* GOAL OF THE EXERCISE: Copy out the entries word for word, leaving images aside.

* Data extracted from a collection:
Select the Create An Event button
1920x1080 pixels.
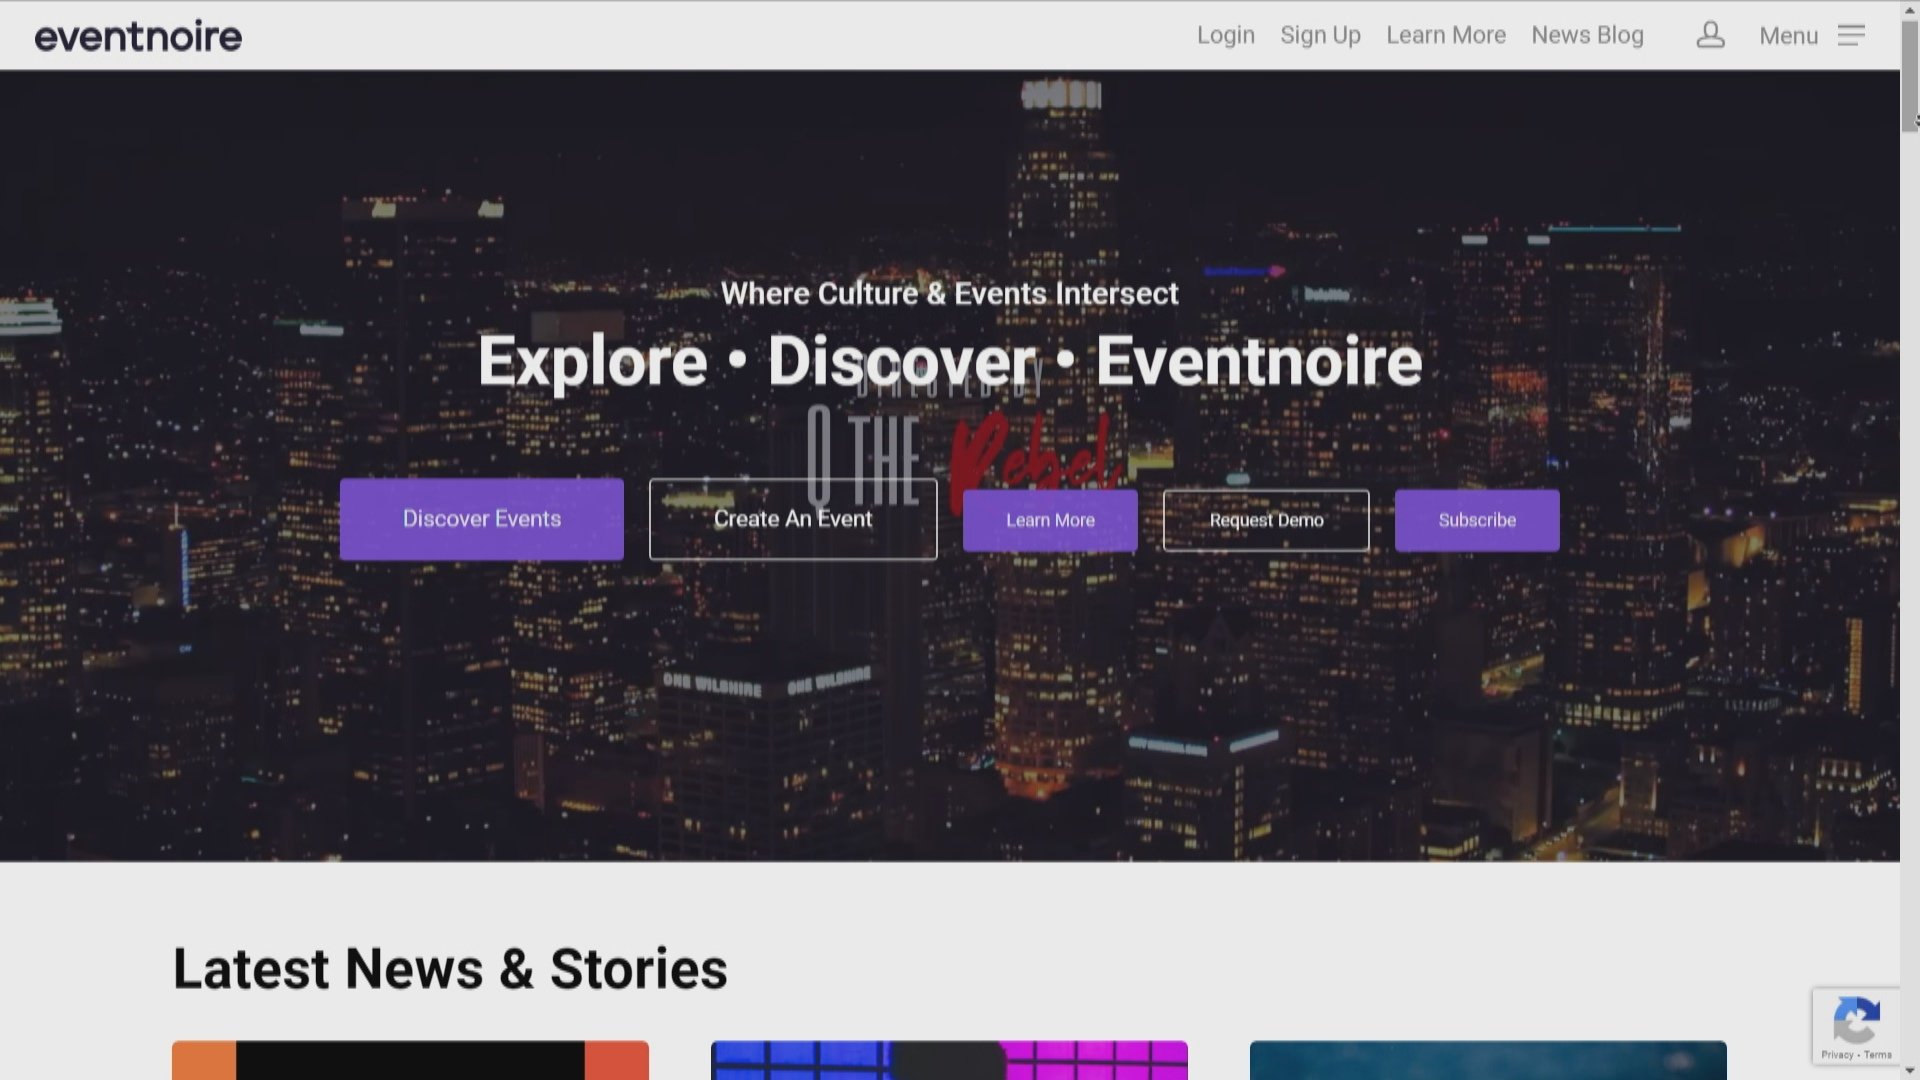(793, 519)
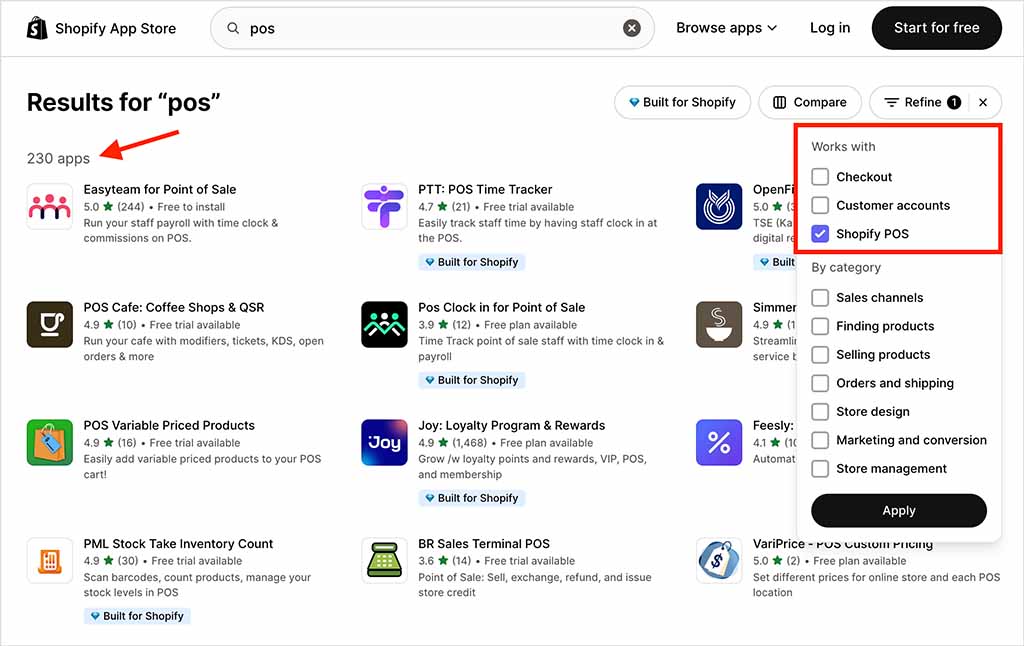Viewport: 1024px width, 646px height.
Task: Open the Log in page
Action: [x=830, y=28]
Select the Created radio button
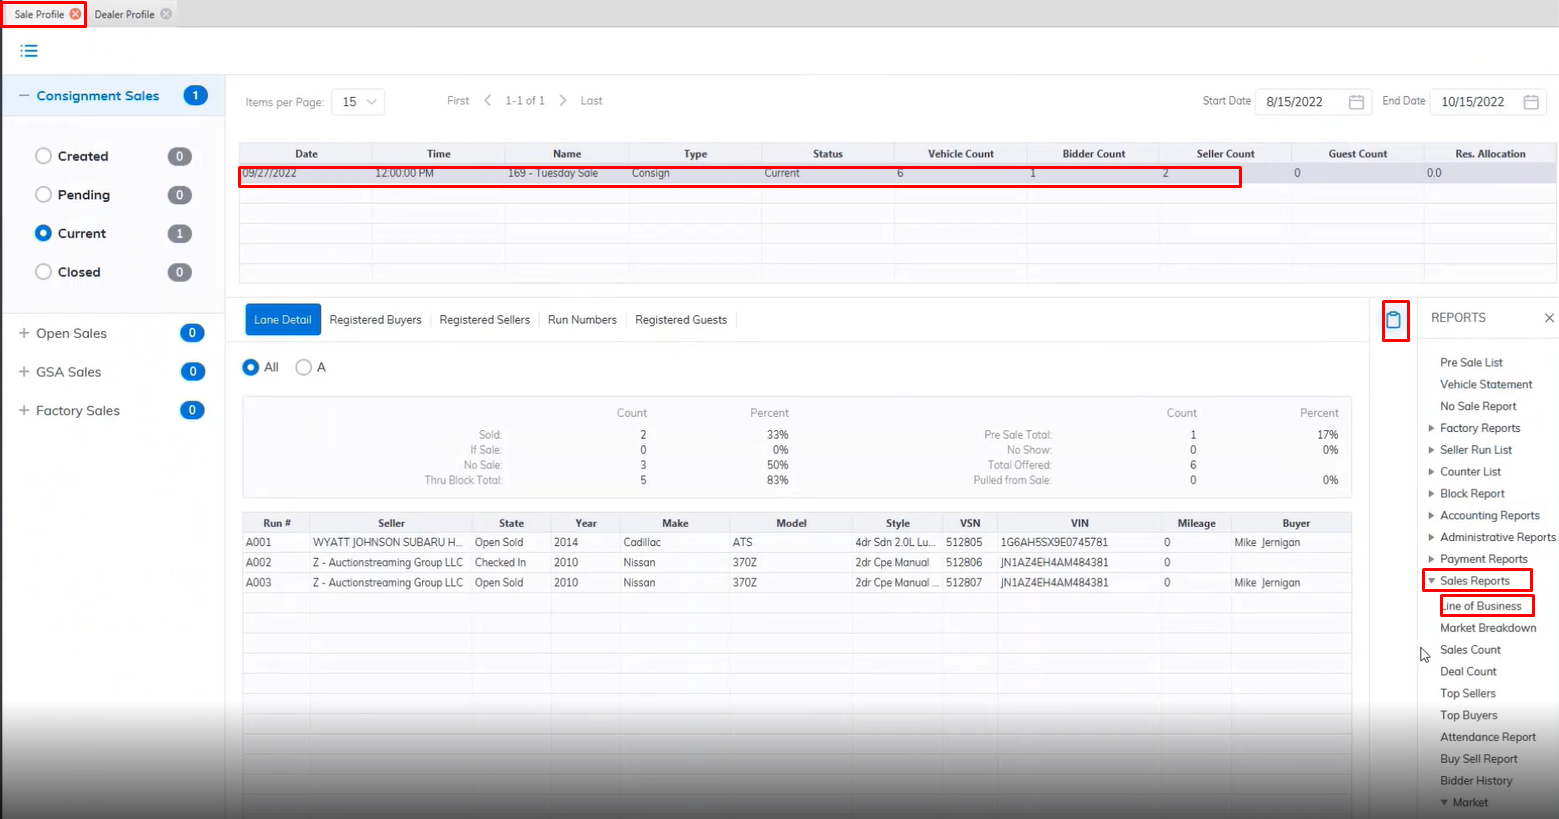 click(x=43, y=156)
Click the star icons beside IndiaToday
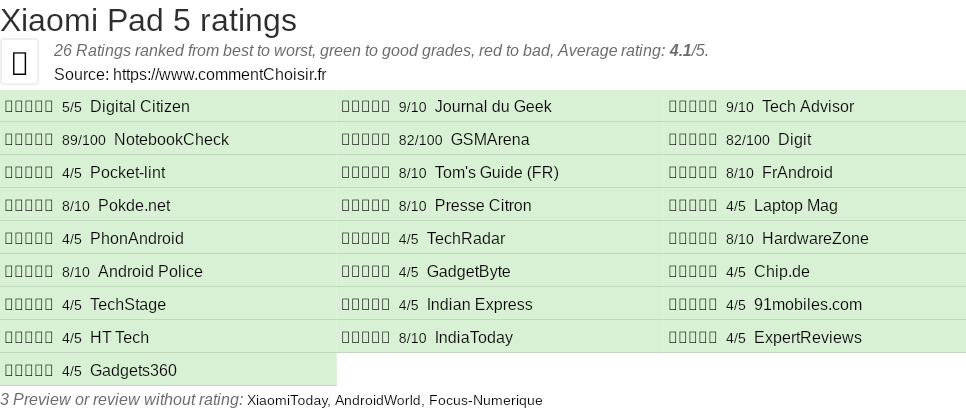Viewport: 966px width, 411px height. coord(366,338)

* THE COMPLETED TASK:
Select the Create An Event button
1920x1080 pixels.
(793, 519)
Viewport: 1024px width, 646px height.
Task: Open the Log in page
Action: [x=830, y=28]
Select the Created radio button
 click(x=43, y=156)
Click the star icons beside IndiaToday
Viewport: 966px width, 411px height. coord(366,338)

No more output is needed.